An Anonymous group, identifying itself as Par:AnoIA (aka Anonymous Intelligence Agency) has released 14 Gigabytes of data, code and software that it claims shows how Bank of America employed security firms to monitor hackers and activists.
In a Wednesday press release, Par:AnoIA stated that the data “shows that Bank of America and others are contracting other companies to spy and collect information on private citizens.” The release also notes, however, that the “overall quality of the research is poor and potentially false.”
The data was not obtained through any hack, but was “stored on a misconfigured server and basically open for grabs.”
Leaked documents reveal that TEKSystems assembled reports on both Occupy Wall Street online activity and hackers throughout 2012. But the hackers group called such “intelligence” “sloppy, random and valueless”:
Apparently a key word list was used to match for items of interest on IRC, Twitter and other social media. While the list has over 10.000 entries only 1125 keywords seem to be genuine, the rest are simply Wikipedia references.

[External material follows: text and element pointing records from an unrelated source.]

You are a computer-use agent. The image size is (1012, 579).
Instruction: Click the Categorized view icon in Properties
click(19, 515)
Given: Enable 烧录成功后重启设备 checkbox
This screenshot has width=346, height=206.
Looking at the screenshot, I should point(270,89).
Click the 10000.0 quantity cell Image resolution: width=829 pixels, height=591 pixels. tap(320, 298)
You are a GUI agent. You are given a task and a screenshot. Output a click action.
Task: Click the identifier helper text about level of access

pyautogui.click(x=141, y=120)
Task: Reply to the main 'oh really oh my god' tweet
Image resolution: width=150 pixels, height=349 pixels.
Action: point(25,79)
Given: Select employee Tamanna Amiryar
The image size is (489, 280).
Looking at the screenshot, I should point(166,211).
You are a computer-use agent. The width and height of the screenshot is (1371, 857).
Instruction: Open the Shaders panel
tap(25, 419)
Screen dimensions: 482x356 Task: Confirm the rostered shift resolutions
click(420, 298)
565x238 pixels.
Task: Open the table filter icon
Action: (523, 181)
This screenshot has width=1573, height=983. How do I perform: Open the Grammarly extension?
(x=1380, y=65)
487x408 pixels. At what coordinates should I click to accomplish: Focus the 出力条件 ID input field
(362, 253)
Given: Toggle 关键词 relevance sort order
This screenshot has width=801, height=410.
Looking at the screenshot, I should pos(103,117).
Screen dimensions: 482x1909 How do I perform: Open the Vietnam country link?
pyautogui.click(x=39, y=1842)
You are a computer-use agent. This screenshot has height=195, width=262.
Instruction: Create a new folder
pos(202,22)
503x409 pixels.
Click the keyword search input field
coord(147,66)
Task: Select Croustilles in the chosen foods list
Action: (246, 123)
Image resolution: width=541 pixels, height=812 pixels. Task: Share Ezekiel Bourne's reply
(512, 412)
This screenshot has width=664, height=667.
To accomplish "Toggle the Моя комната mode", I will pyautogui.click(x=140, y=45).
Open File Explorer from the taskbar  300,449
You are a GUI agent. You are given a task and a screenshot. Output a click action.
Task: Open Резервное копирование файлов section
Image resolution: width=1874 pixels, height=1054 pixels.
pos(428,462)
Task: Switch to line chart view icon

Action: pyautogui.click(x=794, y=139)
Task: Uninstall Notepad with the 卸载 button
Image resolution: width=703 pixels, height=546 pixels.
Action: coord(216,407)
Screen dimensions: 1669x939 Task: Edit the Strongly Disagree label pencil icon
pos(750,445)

This aspect of leaked information is reminiscent of internal DHS reports obtained revealing the agency’s monitoring of Occupy in late 2011. At the time
I noted “my shock… at the cursory and complacent nature of the document. This is spying? The sources cited for Occupy information are almost entirely mainstream media reports (from the AP, CNN, MSNBC, the New York Times, Reuters and others).”
FBI documents obtained
earlier this year through FOIA by the Partnership for Civil Justice Fund revealed
that an FBI program specifically dedicated to the partnership between the FBI, DHS and the private sector monitored the Occupy protests, providing information and tips to corporate partners on interacting with and combating Occupy groups.